Özlenen Rehber Dergisi

21.Sayı

Osmanlı'da Bayram

Ayhan ÖZKAN Özlenen Rehber Dergisi 21. Sayı
Bayram Hazırlıkları:
XIX. y.y.’da bayram hazırlıkları, bayramdan 10-15 gün önce başlardı. Ramazanın on beşinden sonra konaklarda dikiş işleri hazırlanır, konaktaki genç halayıkların (hizmetçi) bayramlıklarının, evvelâ, alınması sonra da dikilmesi işlemi, yılın en önemli olayı olurdu.

Kapalı Çarşı 1894 depreminden önce devrin en meşhur alışveriş merkezi, en seçme ve nadir kadın eşyalarının bulunduğu bir piyasa idi. En kıymetli antika, mücevherler ile kumaşın da en ağırını burada bulmak mümkündü.
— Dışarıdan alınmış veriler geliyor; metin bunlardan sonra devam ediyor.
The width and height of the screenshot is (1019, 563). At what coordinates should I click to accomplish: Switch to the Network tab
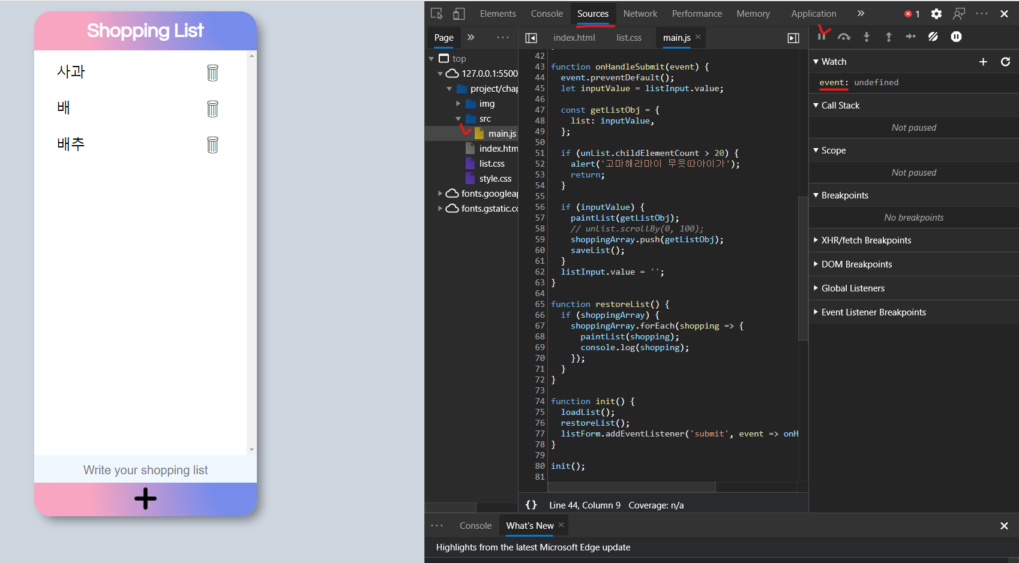(x=640, y=14)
Ancak bu devirde kadınların çarşıya gidip alışveriş yapmak ve istediği kumaşı seçmek âdeti yaygın olmadığından, ekseriyetle alışverişi kadınlara, kocaları veya babaları yapar, câriyeler ise kâhya kadınlar eliyle istediklerini aldırırlardı. Bunun yanında, arada bir hanımların da bazı belirli dükkânlardan alışveriş yapmaları yadırganmazdı. Hanımların, bir kahvehaneye, bir dost ziyaretine gider gibi birbirleriyle görüşüp uzun sohbetler yaptıkları bazı muayyen mağazalar da vardı.(1)

Bu arada bayram arifesinde payitaht baştan başa temizlenmiş ve bayramı karşılamaya hazır hâle getirilmiş olurdu.

Bayram Gecesi:

Bayramın ilân edilmesiyle evlerde son hazırlıklar başlar, bahşişler, keselere; çamaşırlar, bohçalara konarak dönme dolaba yerleştirilip selamlığa verilir. Fakat haremden selamlığa dönen dolap, bayram hediyelerini o tarafa boşaltırken, selâmlığın da ikramını hareme gönderirdi. Bu gece aşçıbaşının un kurabiyesiyle un helvası yapıp üstünü varaklarla bezeyerek tepsinin kenarına da balmumundan yapılmış mumlar yapıştırıp hareme göndermek âdetten olduğu için, hareme dönen dönme dolap, un kurabiyelerini taşıyan tepsilerle geri avdet eder, kalfaların hepsi dolaptan aldıkları kurabiyeleri ilk defa görüyormuşçasına sevinir ve bunları tabaklara koyup yukarı çıkardıkları zaman da hanımlardan bahşiş alırlardı.(2)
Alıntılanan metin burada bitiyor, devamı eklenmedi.